When I graduated high school in 2001, I walked off the stage with my diploma and a big chip on my shoulder like I had something to prove. I had to show them that I wasn’t learning disabled. When I enrolled in college I didn’t tell them I had an IEP, I wanted to do it on my own and I did. I tell people, my degree from ODU was for the haters like my high school math the teacher who said I wouldn’t go to college and my Master of Social Work from VCU was those who believed in me.
I never would have made it through the storm if it were not for my parents, two of the hardest working people I know. My mother, born and raised of Tappahannock, Virginia, started off as a nurse’s aide and worked her way up to the director of her floor. When the nursing home she had worked at since I was born closed down, she took a job at a jail as a nurse. My father, he was state police officer who drove over an hour to and from work for over 20 years to provide for his family. He is also a Baptist minister, a pillar in the community who earned his doctorate in theology. My aunt use to say that he kept a gun in one hand and a bible in the other. The black church was the cornerstone of my resilience and optimism.

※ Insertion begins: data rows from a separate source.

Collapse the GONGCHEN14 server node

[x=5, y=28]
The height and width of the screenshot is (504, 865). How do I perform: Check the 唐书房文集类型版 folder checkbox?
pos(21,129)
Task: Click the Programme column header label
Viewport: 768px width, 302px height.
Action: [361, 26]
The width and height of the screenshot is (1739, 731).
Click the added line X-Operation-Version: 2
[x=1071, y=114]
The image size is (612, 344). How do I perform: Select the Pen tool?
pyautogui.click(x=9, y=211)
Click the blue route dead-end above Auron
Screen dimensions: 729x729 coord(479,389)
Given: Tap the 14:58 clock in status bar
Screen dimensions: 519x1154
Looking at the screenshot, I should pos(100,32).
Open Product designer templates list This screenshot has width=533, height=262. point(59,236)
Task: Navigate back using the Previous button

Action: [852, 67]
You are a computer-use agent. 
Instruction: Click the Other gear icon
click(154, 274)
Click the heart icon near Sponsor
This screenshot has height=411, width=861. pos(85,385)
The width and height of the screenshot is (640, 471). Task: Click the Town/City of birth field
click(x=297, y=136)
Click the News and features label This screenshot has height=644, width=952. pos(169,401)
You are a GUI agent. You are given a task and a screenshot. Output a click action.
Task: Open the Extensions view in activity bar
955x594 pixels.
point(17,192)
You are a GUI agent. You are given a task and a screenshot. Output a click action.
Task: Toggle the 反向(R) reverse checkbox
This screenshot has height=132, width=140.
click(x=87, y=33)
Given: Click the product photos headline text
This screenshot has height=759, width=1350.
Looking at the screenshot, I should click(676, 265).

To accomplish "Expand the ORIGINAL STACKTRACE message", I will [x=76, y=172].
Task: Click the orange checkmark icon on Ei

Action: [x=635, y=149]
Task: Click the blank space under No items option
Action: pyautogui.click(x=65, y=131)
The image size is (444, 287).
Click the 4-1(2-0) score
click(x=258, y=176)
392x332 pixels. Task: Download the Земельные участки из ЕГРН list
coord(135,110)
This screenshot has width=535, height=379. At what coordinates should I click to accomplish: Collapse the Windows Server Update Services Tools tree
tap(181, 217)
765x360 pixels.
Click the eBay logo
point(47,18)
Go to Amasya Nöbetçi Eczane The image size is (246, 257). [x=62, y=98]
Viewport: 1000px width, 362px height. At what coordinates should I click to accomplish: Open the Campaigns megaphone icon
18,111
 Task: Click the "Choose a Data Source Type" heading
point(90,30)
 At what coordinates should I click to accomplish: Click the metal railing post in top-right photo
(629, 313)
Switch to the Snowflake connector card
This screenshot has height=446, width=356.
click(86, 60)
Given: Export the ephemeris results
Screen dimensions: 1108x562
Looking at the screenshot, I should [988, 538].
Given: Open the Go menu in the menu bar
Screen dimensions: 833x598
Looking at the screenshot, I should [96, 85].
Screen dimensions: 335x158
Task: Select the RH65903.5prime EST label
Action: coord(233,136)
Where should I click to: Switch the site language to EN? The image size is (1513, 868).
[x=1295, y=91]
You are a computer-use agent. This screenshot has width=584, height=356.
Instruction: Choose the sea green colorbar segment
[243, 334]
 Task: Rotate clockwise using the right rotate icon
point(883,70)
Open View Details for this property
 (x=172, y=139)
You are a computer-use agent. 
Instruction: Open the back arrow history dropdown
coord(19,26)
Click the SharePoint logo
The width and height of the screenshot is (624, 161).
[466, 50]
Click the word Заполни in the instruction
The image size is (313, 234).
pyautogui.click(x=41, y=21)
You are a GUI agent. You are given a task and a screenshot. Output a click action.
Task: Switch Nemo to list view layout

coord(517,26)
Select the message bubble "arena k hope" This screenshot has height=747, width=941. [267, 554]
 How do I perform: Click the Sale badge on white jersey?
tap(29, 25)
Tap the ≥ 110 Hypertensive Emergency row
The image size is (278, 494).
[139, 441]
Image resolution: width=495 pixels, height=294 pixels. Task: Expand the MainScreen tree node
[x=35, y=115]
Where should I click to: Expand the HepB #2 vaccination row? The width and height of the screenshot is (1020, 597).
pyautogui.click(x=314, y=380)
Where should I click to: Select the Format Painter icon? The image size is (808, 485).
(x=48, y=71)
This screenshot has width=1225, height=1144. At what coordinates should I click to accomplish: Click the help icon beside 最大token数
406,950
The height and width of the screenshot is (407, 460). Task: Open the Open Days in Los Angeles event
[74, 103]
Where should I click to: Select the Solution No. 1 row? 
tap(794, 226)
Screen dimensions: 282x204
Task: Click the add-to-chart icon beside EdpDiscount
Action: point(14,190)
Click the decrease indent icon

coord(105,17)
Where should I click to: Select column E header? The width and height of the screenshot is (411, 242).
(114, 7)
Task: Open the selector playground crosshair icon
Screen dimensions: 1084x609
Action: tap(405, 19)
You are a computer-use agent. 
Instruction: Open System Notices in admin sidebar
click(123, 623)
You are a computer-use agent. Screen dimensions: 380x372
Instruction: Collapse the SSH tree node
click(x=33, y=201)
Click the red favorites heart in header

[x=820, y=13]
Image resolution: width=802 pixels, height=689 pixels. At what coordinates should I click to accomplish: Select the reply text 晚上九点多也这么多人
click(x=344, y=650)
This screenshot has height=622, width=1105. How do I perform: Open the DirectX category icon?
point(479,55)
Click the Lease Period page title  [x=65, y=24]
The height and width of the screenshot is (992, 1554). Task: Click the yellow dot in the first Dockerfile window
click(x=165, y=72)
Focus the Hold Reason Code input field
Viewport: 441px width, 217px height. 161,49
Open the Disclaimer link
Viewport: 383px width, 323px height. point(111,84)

My parents instilled morals, ethics and values in me and my sister at very young age. I remember how frustrated they were when teachers would send notes home or call saying that I was acting up in class. I remember one day I had acted up so bad that my teacher called home before I got off the bus. My dad called me into my parents’ bedroom, we held hands and prayed. I thought I had got off easy until he pulled off his belt off and commenced to spanking my behind. I understand now that it came from a place of love and good intentions. He didn’t graduate from high school and he wanted me too. He grew up in the era of Jim Crow, an era where African Americans weren’t afforded the same opportunities or protections as whites. He and my mother knew my potential and it pained them to see me not applying it.
I never would have made it without Mrs. Tobey. A few months ago I prepared a presentation for a Richmond Association of Black Social Workers educational symposium. I went back and looked through some old IEP’s and report cards dating back to 5th grade. I only found a few favorable comments on my report card and one of them was from Mrs. Tobey. Mrs. Tobey was my special education teacher in sixth and seventh grade. Her comment read “The student is trying very hard. Encourage your child to write down study and written homework assignments in a small tablet.” It was the only comment that alluded to how hard I was working. The other comments read “The student is not working up to potential” and “The student does not seem to have a serious attitude about school”, it made think what was different about Mrs. Tobey’s class? Then I remembered the way she made me feel. Even though it was a special education class I never felt “slow” or stigmatized. In her classroom I felt like my life mattered, I felt like she was truly invested in me.
Every champion needs a champion and I had three. I had three people who believed in me at a time when I didn’t believe in myself. I had three people who stayed the course because they knew what I was capable of and wanted to help see me through.